* _Selection_:
[jira] [Comment Edited] (HDFS-8900) Optimize XAttr memory footprint.

2015-08-21 Thread Yi Liu (JIRA)

[ 
https://issues.apache.org/jira/browse/HDFS-8900?page=com.atlassian.jira.plugin.system.issuetabpanels:comment-tabpanelfocusedCommentId=14706763#comment-14706763
 ] 

Yi Liu edited comment on HDFS-8900 at 8/21/15 2:45 PM:
---

Thanks [~andrew.wang], I update the patch for your comments.

*About hard limit.*
{quote}
I talked with Colin Patrick McCabe about compatibility offline 
{quote}
Yes, I agree you and Colin. In fact, when I added the hard limit, the first 
thing I considered is the compatibility. I did it based on two reasons: 1). as 
you said too, it's unlikely anyone's ever changed the max size. 2). The max 
limit is to restrict user's (user/trusted) namespace xattrs, and it doesn't 
break the existing HDFS features. 
I felt it was OK to do this modification on trunk and branch-2 directly 
(Certainly we can still use 4 bytes, but I wanted to save 2 bytes from it :)). 
I see you agree with the hard limit generally, one thing is do we need to only 
have the hard limit in trunk? How about do it in the branch-2 if we think it's 
fine?

{quote}
Could we exit on setting an xattr size bigger than the hard limit, rather than 
doing a silent min? We should mention this new hard limit somewhere as well.
{quote}
Sure, updated in the new patch. User will see the hard limit from error msg. I 
updated the description of the xattr max size in hdfs-default.xml and mentioned 
the hard limit too.

{quote}
Any comment on the max size supported by other filesystems like ext4 or btrfs, 
for reference as to what's reasonable here?
{quote}
It's a long time since I read xattr of ext4 and other fs last time. I remember 
some fs have limit about the xattr length, and some fs don't have. It's detail, 
small difference should be OK.

* _Given material_:
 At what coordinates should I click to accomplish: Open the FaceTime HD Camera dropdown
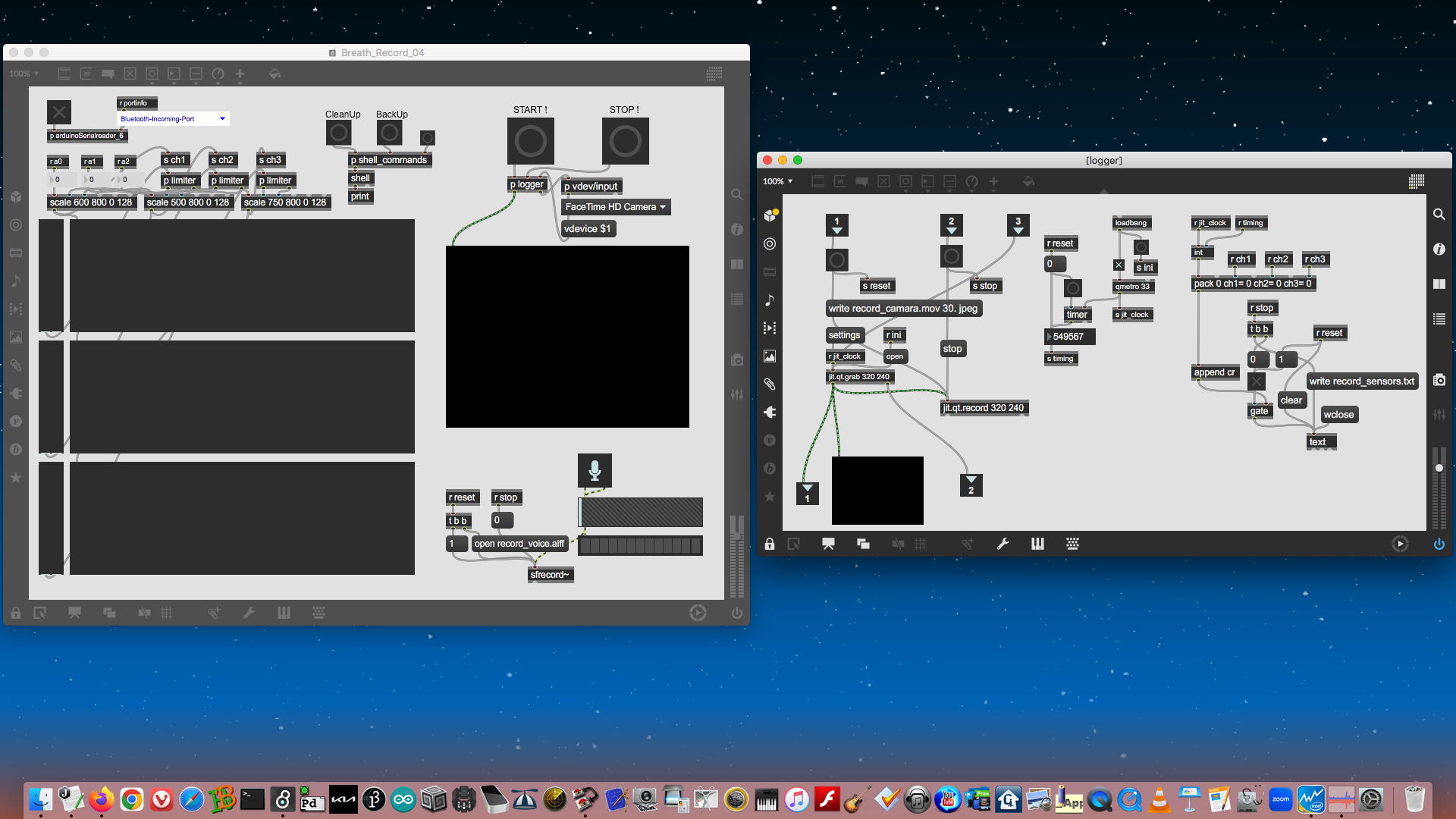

* _Written exercise 1_: In the XAttr comment, which file had its description of the xattr max size updated to mention the hard limit?
* _Written exercise 2_: Retype the section of the XAttr comment that opens with the words containing "Thanks [~andrew.wang], I" and closes with "from it :)).".
The listing has no connection to the XAttr comment.

* _Complete output 1_: hdfs-default.xml

* _Complete output 2_:
Thanks [~andrew.wang], I update the patch for your comments.

*About hard limit.*
{quote}
I talked with Colin Patrick McCabe about compatibility offline 
{quote}
Yes, I agree you and Colin. In fact, when I added the hard limit, the first 
thing I considered is the compatibility. I did it based on two reasons: 1). as 
you said too, it's unlikely anyone's ever changed the max size. 2). The max 
limit is to restrict user's (user/trusted) namespace xattrs, and it doesn't 
break the existing HDFS features. 
I felt it was OK to do this modification on trunk and branch-2 directly 
(Certainly we can still use 4 bytes, but I wanted to save 2 bytes from it :)).